Irati Hurtado, Konstantinos Karatapanis, Sammy Sbiti
In this project we develop a model that can ascribe prespecified annotations on students essays. For this categorical classification problem
we used the pretrained word embedding neural network (the longformer) and on top of it we trained, via supervised learning, a two layer
neural network model. Our neural network was trained by optimizing the cross categorical entropy, a very popular choice for these kind of tasks.
Next to smoothen out our prediction output we properly weighted the probability distributions of our tokens to optimize the predictions across the essay on a sentence level. The model has an app version so users can interact and annotate their own essays.
Danny Wan, Nicole Basinski, Jason Xing, Nydia Chang
Gathering data about video game players' decision-making process is difficult. Available data is currently limited to inferences made after players have inputted their actions into a controller. Using the Atari-HEAD dataset, our team used MLP to create a model that predicted player actions using eye-tracking data and video game frames.
Yaming Cao, Jingzhen Hu, Qingzhong Liang, Arafatur Rahman, A K M Rokonuzzaman Sonet
The motivation of our projects is to build a model to predict the future return/trend of a basket of stocks so that financial companies can use it to optimize the portfolios (e.g. balance between the return and risk) and even develop the trading strategies. We used the opening price data between 06/02/2012 and 06/02/2022 of the five stocks (AAPL,TSLA, AMD, SBUX, FB) from Yahoo to tune the LSTM model parameters and test on the most recent data. The five stocks we picked are from different sectors, which allow us to train a general model the fits a large variety of stocks. Testing data consists of the last 90 days while the price of the previous dates form the training set. The resulting plots shows that our
predictions provide the correct trend with a lagging time in general. For relatively new stocks like TSLA, the volatility(beta) is relatively high. For stocks with relatively high (higher than the mean of the basket) historical beta, the prediction of the future 14 days (time-step)

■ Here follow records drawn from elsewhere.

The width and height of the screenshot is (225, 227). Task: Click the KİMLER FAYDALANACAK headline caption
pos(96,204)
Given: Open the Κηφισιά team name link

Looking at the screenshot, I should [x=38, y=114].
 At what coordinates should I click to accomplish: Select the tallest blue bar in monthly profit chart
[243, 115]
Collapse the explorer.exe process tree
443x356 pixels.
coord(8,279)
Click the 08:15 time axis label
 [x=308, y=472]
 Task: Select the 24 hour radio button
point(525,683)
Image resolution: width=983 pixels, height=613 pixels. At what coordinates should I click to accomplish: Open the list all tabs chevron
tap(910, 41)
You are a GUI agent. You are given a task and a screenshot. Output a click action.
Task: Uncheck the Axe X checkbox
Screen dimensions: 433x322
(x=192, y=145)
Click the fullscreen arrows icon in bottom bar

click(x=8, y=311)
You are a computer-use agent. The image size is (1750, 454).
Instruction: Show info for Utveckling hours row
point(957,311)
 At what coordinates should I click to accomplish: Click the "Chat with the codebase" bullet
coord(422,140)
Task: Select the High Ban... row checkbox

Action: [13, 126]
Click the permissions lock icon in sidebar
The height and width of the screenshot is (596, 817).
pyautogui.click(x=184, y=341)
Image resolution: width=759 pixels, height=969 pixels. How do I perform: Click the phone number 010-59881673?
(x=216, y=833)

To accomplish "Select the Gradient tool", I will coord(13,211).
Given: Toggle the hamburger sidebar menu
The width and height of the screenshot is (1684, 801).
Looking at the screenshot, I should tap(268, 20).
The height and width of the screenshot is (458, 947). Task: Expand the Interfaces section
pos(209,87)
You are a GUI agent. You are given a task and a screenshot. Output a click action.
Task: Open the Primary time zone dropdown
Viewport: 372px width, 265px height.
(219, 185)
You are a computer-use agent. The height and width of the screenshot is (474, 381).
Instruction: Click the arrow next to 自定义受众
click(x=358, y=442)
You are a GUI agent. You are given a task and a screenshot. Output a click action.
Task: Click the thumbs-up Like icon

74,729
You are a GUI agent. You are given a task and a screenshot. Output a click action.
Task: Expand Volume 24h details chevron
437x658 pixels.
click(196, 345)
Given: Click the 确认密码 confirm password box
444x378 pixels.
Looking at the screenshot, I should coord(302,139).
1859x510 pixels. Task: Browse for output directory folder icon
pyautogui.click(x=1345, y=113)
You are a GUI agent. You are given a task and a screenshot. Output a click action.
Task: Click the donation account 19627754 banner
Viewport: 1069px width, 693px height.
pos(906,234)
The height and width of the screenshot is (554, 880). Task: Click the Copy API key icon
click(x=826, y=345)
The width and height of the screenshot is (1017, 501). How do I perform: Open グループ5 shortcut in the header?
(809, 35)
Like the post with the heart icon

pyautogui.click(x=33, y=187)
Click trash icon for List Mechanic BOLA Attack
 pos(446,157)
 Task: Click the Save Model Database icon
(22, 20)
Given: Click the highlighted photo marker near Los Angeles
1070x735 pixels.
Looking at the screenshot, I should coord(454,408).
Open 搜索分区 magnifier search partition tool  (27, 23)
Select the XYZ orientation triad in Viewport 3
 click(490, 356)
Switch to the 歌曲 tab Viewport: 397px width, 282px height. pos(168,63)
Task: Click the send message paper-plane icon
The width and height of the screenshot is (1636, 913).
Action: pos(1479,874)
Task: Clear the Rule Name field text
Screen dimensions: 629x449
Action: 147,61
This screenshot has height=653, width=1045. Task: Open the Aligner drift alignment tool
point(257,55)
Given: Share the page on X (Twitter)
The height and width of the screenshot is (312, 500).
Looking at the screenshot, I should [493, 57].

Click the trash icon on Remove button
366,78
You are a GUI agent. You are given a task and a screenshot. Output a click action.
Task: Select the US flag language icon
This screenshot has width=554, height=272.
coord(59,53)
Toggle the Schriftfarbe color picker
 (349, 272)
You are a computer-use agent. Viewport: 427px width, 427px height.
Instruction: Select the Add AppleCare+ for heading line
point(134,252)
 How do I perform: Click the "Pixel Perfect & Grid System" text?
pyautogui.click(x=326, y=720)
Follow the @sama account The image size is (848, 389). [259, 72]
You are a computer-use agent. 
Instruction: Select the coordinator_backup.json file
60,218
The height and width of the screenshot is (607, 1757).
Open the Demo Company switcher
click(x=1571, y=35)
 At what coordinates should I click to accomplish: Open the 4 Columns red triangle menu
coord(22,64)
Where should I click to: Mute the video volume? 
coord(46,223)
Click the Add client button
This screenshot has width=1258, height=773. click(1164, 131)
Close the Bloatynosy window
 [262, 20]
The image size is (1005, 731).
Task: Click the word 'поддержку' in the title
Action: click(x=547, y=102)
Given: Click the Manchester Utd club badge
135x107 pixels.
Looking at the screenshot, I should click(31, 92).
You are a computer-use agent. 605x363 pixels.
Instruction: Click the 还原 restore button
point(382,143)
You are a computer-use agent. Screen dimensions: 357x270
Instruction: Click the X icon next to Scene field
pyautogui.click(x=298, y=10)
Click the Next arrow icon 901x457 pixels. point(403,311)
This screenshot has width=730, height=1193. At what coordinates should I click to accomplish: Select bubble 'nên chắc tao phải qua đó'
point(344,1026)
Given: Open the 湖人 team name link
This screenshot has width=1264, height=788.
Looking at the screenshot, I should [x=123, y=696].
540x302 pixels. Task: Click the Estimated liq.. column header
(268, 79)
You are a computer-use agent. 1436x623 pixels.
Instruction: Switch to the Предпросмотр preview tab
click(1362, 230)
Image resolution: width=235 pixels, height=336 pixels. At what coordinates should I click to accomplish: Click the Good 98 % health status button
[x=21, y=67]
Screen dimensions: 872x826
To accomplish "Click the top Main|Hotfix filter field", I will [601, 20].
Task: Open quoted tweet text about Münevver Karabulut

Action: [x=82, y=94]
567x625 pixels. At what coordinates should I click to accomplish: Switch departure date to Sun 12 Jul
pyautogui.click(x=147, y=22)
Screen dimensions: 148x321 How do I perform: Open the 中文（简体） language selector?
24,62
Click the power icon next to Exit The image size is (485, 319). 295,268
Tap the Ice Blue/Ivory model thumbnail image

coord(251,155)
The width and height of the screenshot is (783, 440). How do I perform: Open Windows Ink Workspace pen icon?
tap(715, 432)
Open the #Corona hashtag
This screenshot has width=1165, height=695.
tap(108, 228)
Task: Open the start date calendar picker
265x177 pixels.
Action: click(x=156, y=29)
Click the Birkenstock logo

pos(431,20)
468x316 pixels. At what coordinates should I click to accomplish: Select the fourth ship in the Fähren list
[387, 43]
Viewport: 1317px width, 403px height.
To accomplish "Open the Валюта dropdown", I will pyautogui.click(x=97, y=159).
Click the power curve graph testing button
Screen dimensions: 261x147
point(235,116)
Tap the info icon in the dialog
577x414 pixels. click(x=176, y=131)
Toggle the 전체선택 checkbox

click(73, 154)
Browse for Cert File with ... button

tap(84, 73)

Stefanie Wang, Hongyi Chen, Tyler Ellis, Sahinde Dogruer
Our objective in this project was to predict rental prices in Indianapolis, IN to help prospective tenants determine if a rental listing is fairly priced based on its features and to help landlords set fair prices for their units. We scraped data from www.apartments.com, cleaned the data, and looked at four models: CAT boost, gradient boost, linear regression, and random forest regression. All models shared the key features of the apartment: number of bedrooms, bathrooms, square footage, and neighborhood. CAT boost was the most effective in terms of lowest MSE and can predict if a rental listing is fair within 10% accuracy.
Berna Basar, Ness Mayker, Mario Mendez
Machine learning algorithms have been employed to produce predictive models that would habilitate the proactive diagnosis of heart disease, such as the Heroku app. We use the Heroku app model as our baseline logistic regression model. Our baseline model has a true positive value of only 12%. With the objective of developing a better performing model, we developed two new models: a challenger logistic regression model and a random forest model.
Adriana Morales Miranda, Devashi Gulati, Meghan Peltier
The purpose of our project was to analyze clinical trial data and determine the most important features contributing to clinical trial phase failure. After modeling the data from NIH U.S National Library of Medicine’s website - https://clinicaltrials.gov/, we concluded that the enrollment fraction i.e. the actual enrollment divided by the desired enrollment is the major predictor for successful completion of clinical trials. Our logistic regression model, if updated and implemented, would save 24% of the money spent on clinical trials.